Unraveling the secrets to ‘sustainable behavioural change’ (SBC) is like searching for the Holy Chalice. In order to understand SBC a little more, we must first recognize that we humans are running on autopilot for around half of our waking hours. Here’s an interesting correlation: –

‘People spend 46.9 percent of their waking hours thinking about something other than what they’re doing, and this mind-wandering typically makes them unhappy.’ (Harvard Gazette,) 

‘A habit is defined as an action that is undertaken with little or no conscious thought – by some estimates this guides nearly half of our daily actions.’ (Journal of Personality and Social Psychology)

In other words, I would suggest that for approximately half of our waking day we’re lost in thought whilst following habitual patterns of behaviour, which leaves us feeling unhappy.

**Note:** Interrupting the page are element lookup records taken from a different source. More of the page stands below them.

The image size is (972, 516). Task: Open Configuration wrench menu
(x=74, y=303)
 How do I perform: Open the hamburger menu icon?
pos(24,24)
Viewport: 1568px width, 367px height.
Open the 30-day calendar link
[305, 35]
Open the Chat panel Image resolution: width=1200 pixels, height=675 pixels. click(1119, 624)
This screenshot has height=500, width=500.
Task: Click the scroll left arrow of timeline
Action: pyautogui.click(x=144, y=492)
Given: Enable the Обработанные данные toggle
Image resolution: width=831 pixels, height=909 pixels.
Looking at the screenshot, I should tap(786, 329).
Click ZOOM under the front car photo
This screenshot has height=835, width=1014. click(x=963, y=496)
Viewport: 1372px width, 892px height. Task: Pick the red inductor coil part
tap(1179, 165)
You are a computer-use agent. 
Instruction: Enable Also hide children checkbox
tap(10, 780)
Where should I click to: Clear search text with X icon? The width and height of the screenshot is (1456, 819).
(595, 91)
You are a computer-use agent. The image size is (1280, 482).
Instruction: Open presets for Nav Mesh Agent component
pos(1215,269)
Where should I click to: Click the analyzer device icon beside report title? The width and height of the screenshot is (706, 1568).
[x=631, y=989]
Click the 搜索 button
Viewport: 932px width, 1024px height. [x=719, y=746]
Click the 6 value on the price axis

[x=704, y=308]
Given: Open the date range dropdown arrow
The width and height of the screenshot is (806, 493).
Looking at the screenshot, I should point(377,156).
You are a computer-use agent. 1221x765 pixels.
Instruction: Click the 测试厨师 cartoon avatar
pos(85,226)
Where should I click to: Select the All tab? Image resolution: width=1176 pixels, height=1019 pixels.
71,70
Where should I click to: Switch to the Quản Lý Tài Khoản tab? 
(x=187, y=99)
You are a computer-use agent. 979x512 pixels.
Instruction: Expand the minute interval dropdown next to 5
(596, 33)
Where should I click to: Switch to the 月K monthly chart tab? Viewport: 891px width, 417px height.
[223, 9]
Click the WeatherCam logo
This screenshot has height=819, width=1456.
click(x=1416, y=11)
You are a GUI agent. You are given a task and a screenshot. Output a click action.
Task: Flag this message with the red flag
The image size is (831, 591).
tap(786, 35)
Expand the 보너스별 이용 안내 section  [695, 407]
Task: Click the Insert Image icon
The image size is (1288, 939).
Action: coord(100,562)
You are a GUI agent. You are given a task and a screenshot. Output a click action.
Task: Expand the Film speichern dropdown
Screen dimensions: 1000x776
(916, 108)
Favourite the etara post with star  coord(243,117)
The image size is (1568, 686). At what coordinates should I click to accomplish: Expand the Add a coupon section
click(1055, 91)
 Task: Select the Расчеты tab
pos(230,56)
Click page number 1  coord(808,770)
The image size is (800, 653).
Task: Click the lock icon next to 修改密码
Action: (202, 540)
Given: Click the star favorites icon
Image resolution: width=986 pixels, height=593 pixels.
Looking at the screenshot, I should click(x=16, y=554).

Some of our habits were acquired many years ago when we were growing up, such as cleaning our teeth after endlessly being reminded by our parents. Other habits have been acquired without us even realizing that we’ve being conditioned into an habitual form of behaviour – such as our tendency to regularly check our phones and digital devices for messages and so on.

Some of our habits were acquired many years ago when we were growing up, such as cleaning our teeth after endlessly being reminded by our parents. Other habits have been acquired without us even realizing that we’ve being conditioned into an habitual form of behavior – such as our tendency to regularly check our phones and digital devices for messages and so on.

In fact, the digital age is seducing our every little desire, or ‘itch’, that is longing to be scratched. Social media companies exist with one simple objective – to engage us in habitual patterns of behaviour with a product that provides some sort of ‘relief’. Doubtless there is a reward that justifies our time spent on any given social media, but perhaps if we observed our behaviour through the filter of a calm, objective mind, we might sense that we are at times a little obsessed, or even addicted. We also know that Facebook and other social media companies are at the epicenter of a growing trend towards declining (real) intimacy, loneliness, anxiety and depression.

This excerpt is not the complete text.